Let’s talk about the music on her EP
Mudai Yukika (Untitled Yukika). It is whack. We will go through swiftly and thoroughly; commence. Opener “i am yukika” is a fascinating statement of identity because it tells us next to nothing about its creator, while trotting out the same evasive pseudo-darkwave emulation of atmosphere that cut out
Machi-era Tentenko as actually pretty decent. It is a beginning. Next up, “雪*DISCO” (Yukika DISCO) is a legitimately hooky mid-tempo dance track, featuring a two-note bassline that loops for literally the entire song. This is an accurate reflection of the arrangement standard across the whole albumthing.
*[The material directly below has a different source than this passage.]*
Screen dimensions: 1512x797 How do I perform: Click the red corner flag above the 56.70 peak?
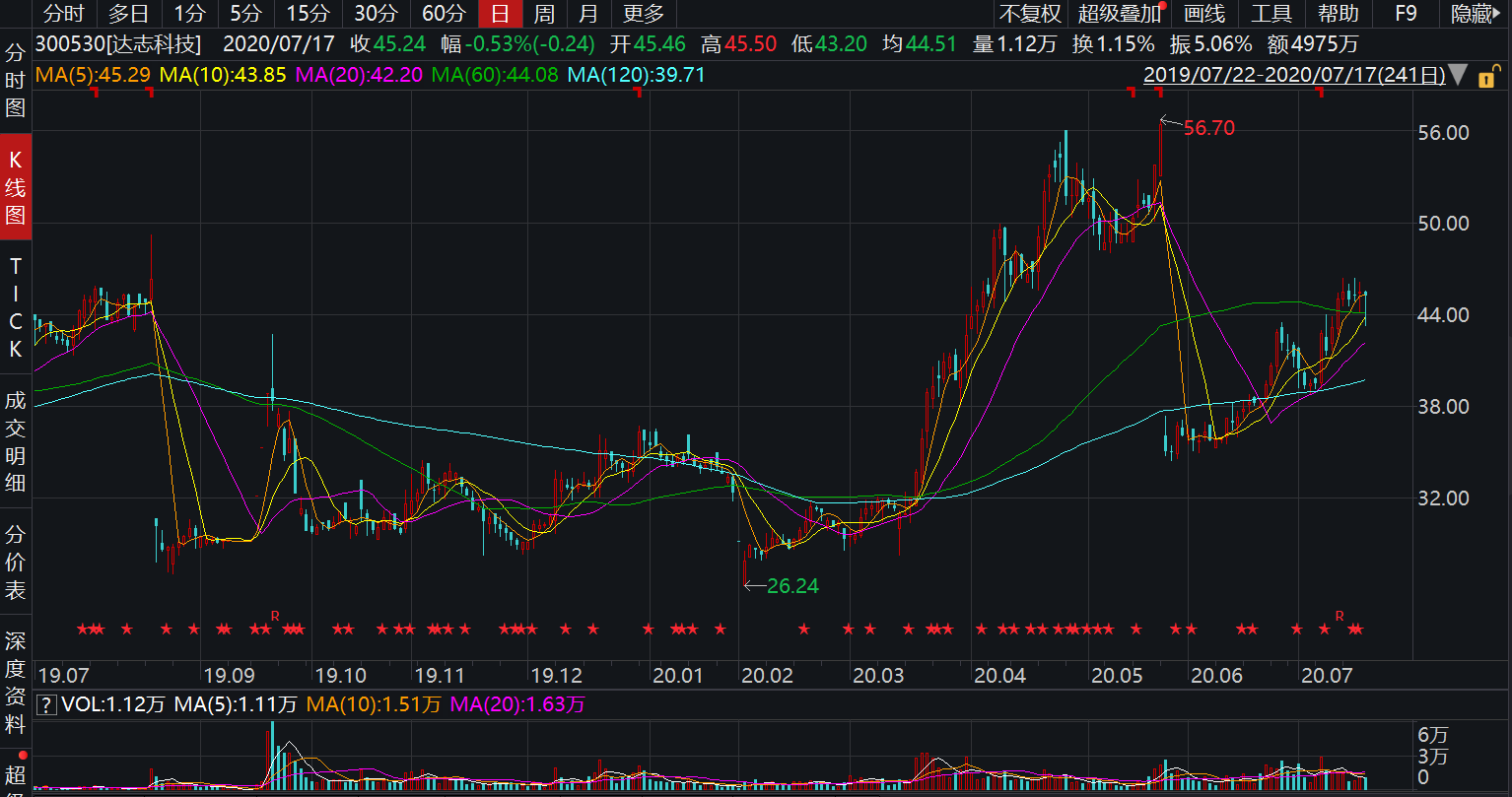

It also includes a distorted spoken word bridge credited to “yukika's friend”. Cool. “怖い猫” (Scary Cat) is a vaguely creepy airspace that will just about still exist in the world when you’re done hearing it, and “可愛い猫” (Cute Cat) is a disgusting candystain of synthesised rainbow violence that volte-faces midway into a thumbless vaporware cover of your favourite drippy anime OST, or whatever bit in Nier made you cry third hardest. We are over halfway.
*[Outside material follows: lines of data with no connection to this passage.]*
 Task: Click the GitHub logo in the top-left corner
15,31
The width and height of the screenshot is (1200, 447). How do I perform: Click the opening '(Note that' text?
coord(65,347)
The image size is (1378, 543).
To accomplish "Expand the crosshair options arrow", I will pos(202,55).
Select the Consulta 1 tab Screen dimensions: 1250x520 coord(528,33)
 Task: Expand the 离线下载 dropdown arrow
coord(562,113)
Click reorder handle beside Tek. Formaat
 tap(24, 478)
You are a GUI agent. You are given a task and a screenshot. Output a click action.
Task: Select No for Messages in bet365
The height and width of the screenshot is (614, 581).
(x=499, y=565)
“*оссийская Федерация” (Russia) does some kind of breakcore piano shit that sounds like The Prodigy braining themselves to Swan Lake in an empty cabaret venue. “久しぶり” (Been A While) is a my-first-ambient song similar to the slurry Loathe dropped last week, but twice as good because it 1) is under three minutes, 2) sounds like an underfunded video game winddown, and 3) never demands that you take it anything close to seriously. Good moves, Yuk3ka. Finally, the closer “NAGANO SHINE SNOW (live ve)” [sic] is an egregiously repetitive glitch banger that boasts low enough production value and enough natural reverb that will few will be in any doubt over the latter part of its title. This is all of it. There are seven songs on this release. They are a revolution in jank. Virtually no-one will ever hear them.
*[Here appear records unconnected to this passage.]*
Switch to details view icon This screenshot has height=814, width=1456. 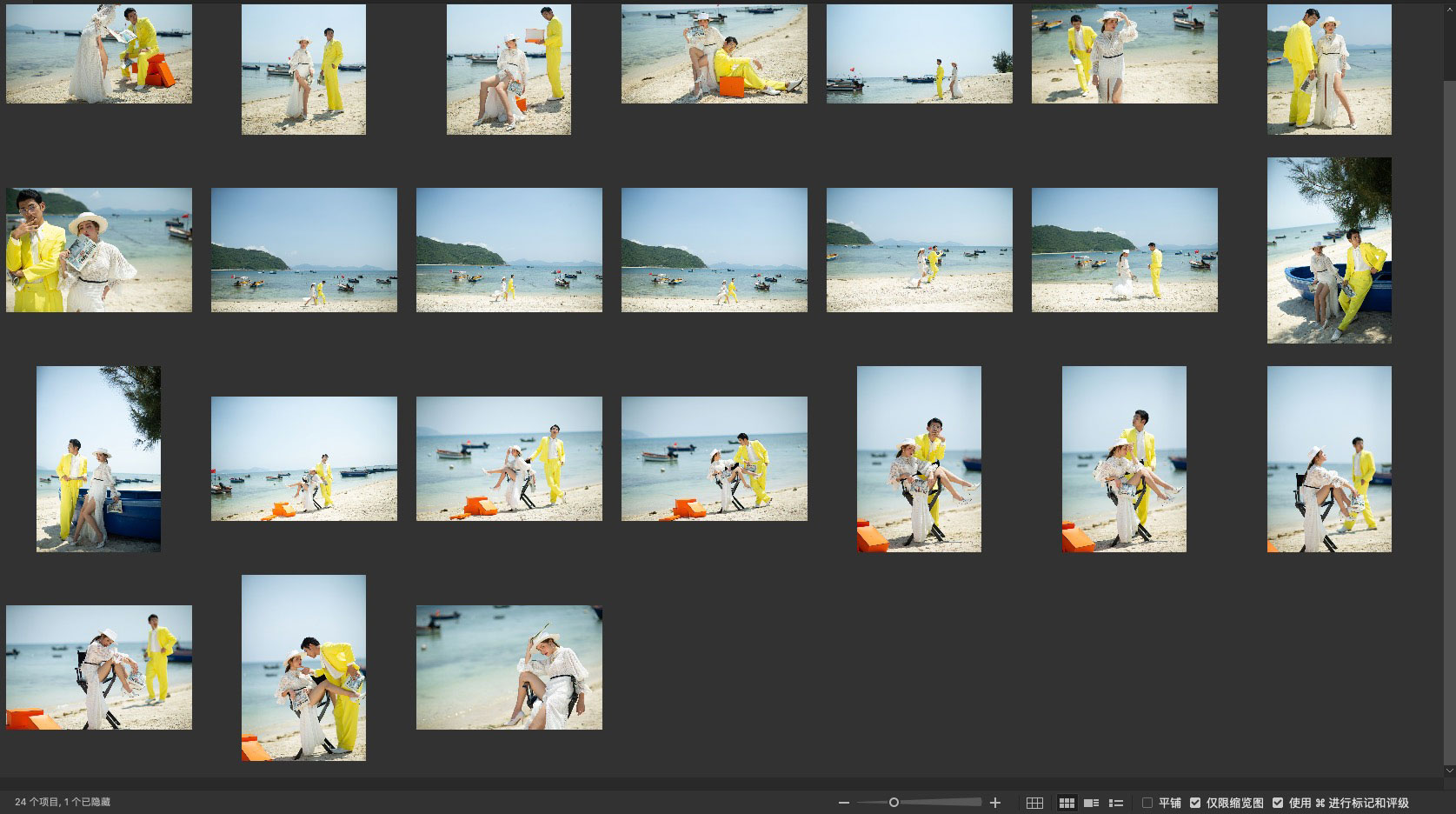pos(1091,803)
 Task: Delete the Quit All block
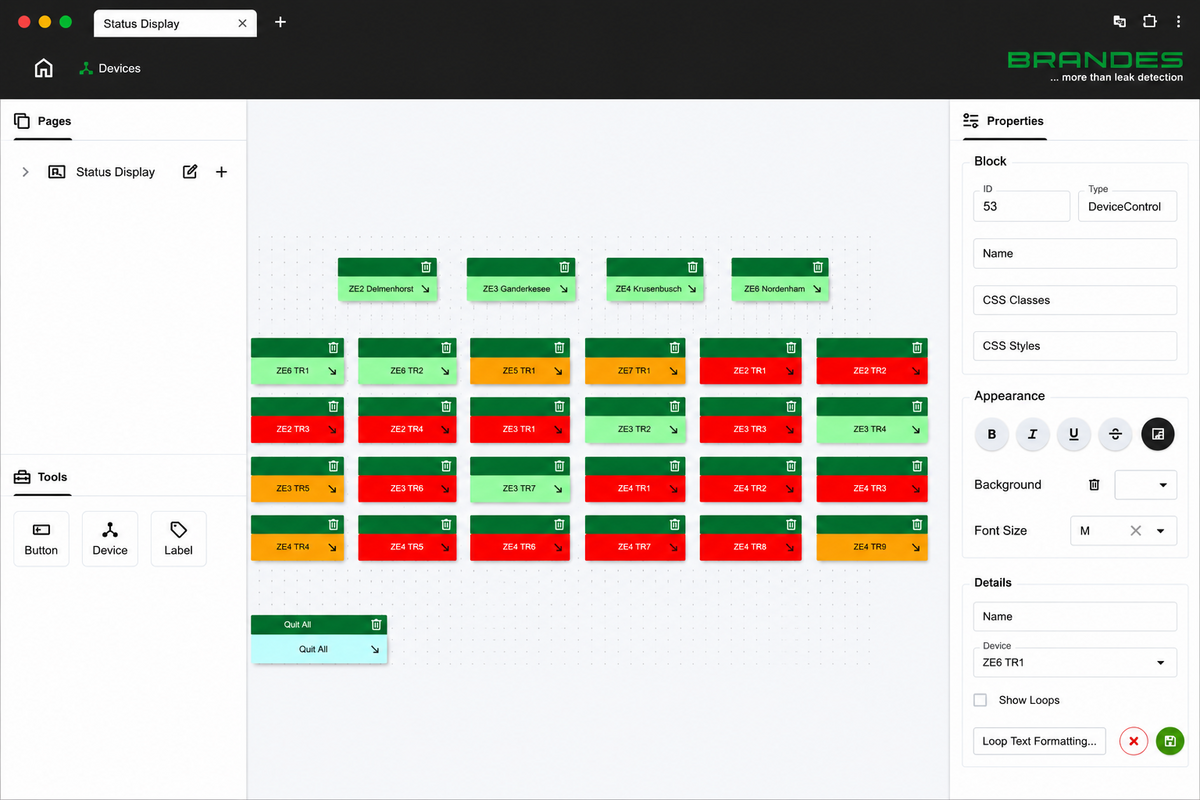coord(376,624)
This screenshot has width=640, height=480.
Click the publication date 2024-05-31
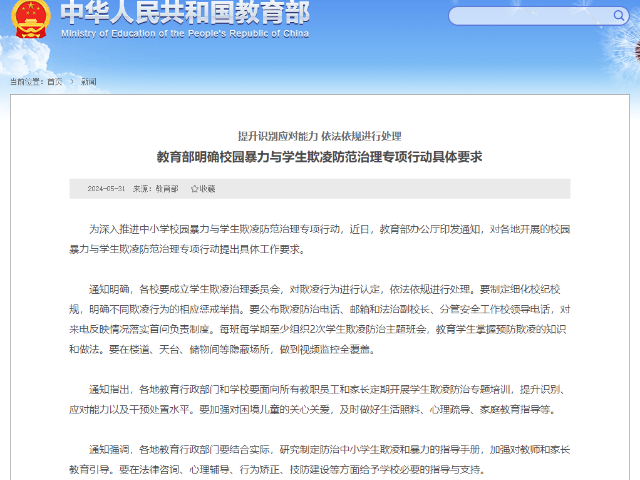(x=106, y=188)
This all sounds like a royal crock of shite, and it
kinda absolutely is, but the flagrant disjunction between these tracks and the glorious fucking amateurism of the whole thing is fascinating on a level inannexable to most musicians. Most individual elements here set new standards of unremarkable for themselves, but there’s something miraculous about the way this release pivots between, say, ambient computerbreath and dysfunctional breakbeat
while still sounding like the most inoffensive thing you will ever hear this week. Either there’s some mysterious artistic unity going on here, or Yukika Three has hit a plane of mediocrity so profound that things as ephemeral as stylistic disparity have lost all meaning for her. Hats off, either way. The record also sets a high bar for alphabet novelty; in a world without copy/paste, you would need a total of four keyboard overlays to upload its tracklist to your database (thank you neekafat for undertaking this for the good people or Sputnik) - so that’s great! All things considered, this is almost a fun EP. I am now following Yukika 3. Maybe she has a future.